Although this notion of space time continuum is intuitively appealing, it is, at best, incomplete. Consider, for instance, a spinning body in empty space. It is expected to experience centrifugal force. Now imagine that the body is stationary and the whole space is rotating around it. Will it experience any centrifugal force?

It is hard to see why there would be any centrifugal force if space is empty nothingness.

GR introduced a paradigm shift by encoding gravity into space-time thereby making it dynamic in nature, rather than empty nothingness. Thus, mass gets enmeshed in space (and time), space becomes synonymous with the universe, and the spinning body question becomes easy to answer. Yes, it will experience centrifugal force if it is the universe that is rotating around it because it is equivalent to the body spinning. And, no, it won’t, if it is in just empty space. But “empty space” doesn’t exist. In the absence of mass, there is no space-time geometry.

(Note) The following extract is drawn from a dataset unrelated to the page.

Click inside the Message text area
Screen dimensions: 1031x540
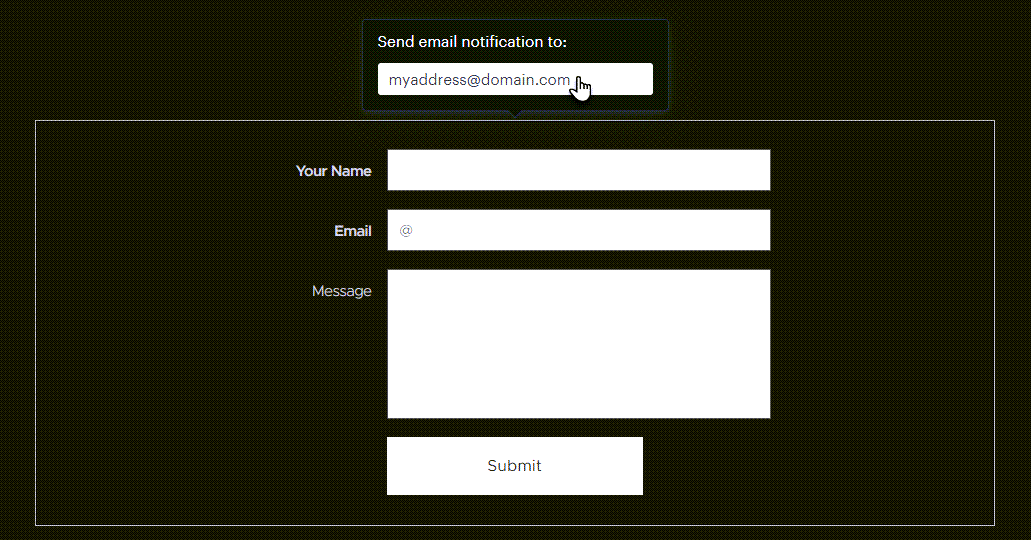tap(579, 344)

So, naturally, before the Big Bang (if there was one), there couldn’t be any space, nor indeed could there be any “before.” Note, however, that the Ashtekar paper doesn’t clearly state why there had to be a big bang. The closest it gets is that the necessity of BB arises from the encoding of gravity in space-time in GR. Despite this encoding of gravity and thereby rendering space-time dynamic, GR still treats space-time as a smooth continuum — a flaw, according to Ashtekar, that QG will rectify.

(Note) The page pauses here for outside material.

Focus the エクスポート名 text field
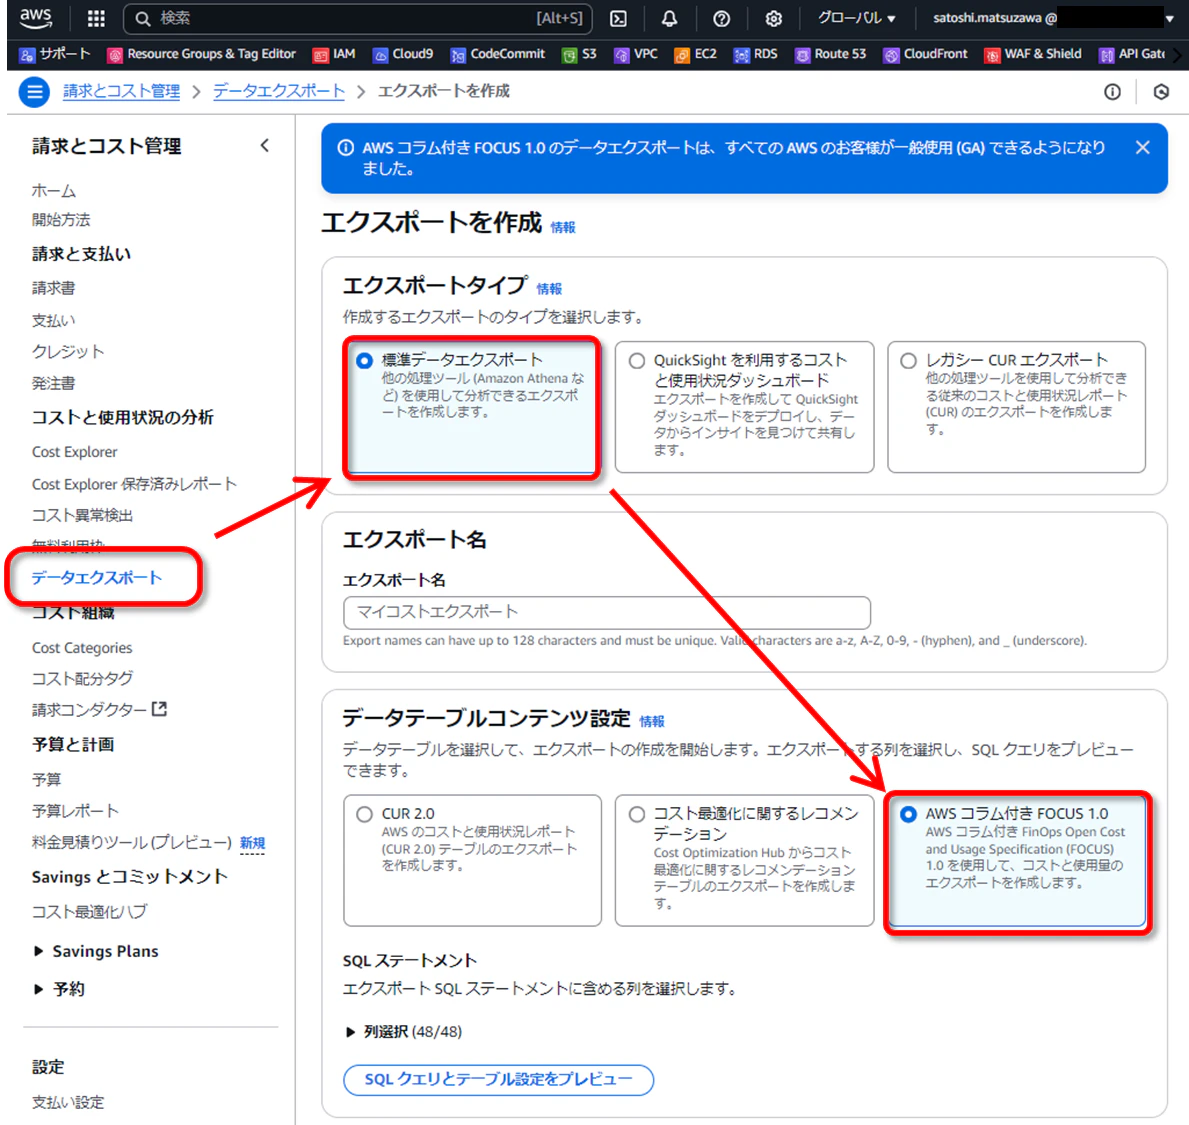 [607, 613]
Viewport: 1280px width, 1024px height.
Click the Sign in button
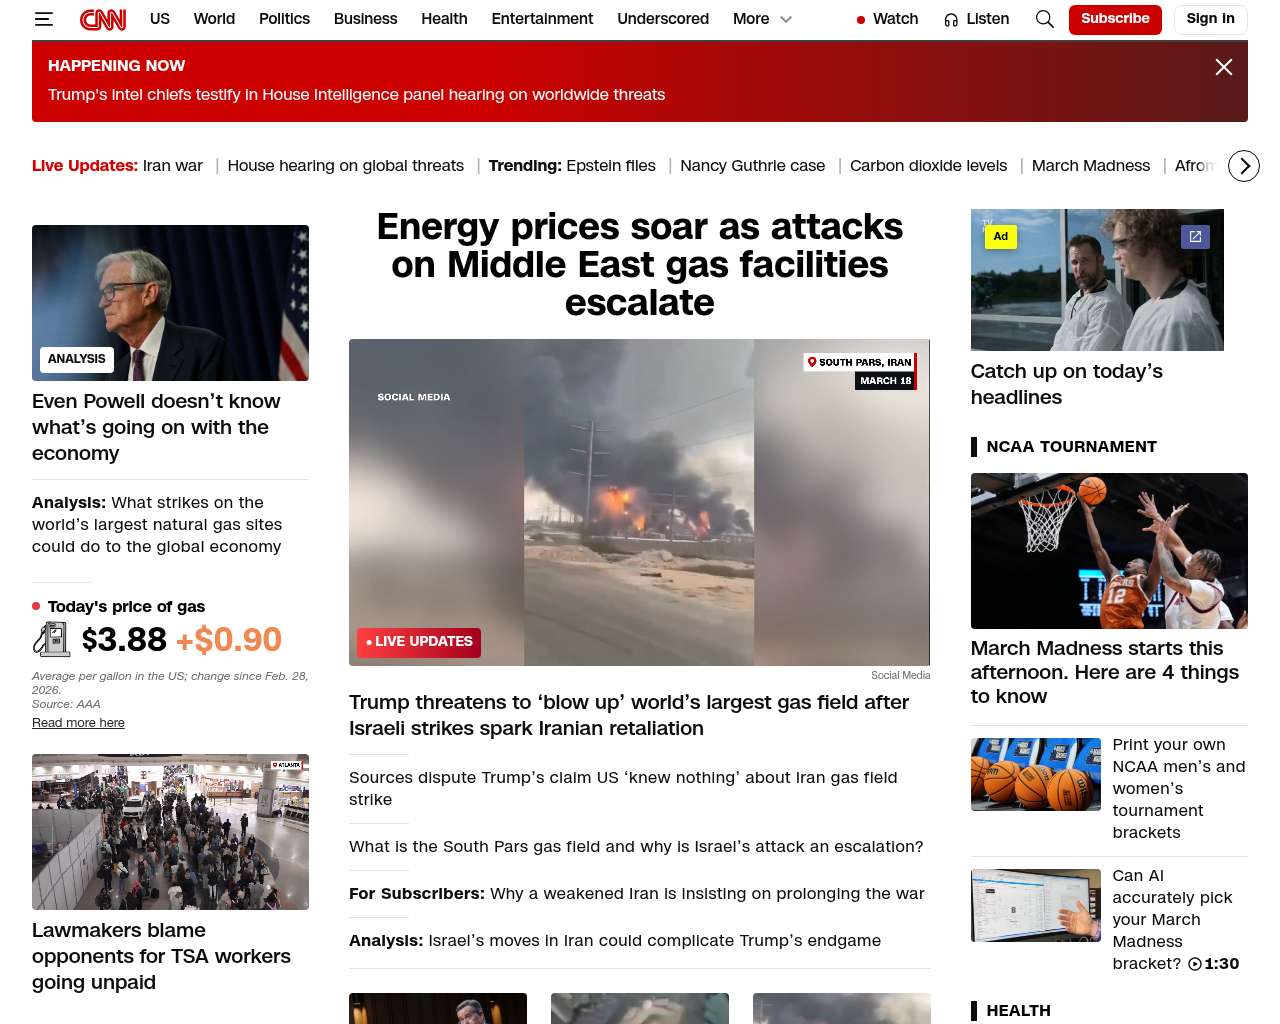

Now, if we accept that the universe started out with a big bang (and from a small region), we have to account for quantum effects. Space-time has to be quantized and the only right way to do it would be through quantum gravity. Through QG, we expect to avoid the Big Bang singularity of GR, the same way QM solved the unbounded ground state energy problem in the hydrogen atom.

What I described above is what I understand to be the physical arguments behind modern cosmology. The rest is a mathematical edifice built on top of this physical (or indeed philosophical) foundation. If you have no strong views on the philosophical foundation (or if your views are consistent with it), you can accept BB with no difficulty. Unfortunately, I do have differing views.

My views revolve around the following questions.

• What is space?
• Why is the speed of light important in it?
• Where does the Heisenberg Uncertainty Principle come from?

These posts may sound like useless philosophical musings, but I do have some concrete (and in my opinion, important) results, listed below.

• Are GRBs and Radio Sources Luminal Booms? (An article published in IJMP-D, which became one of the “Top Accessed Articles” of the journal. )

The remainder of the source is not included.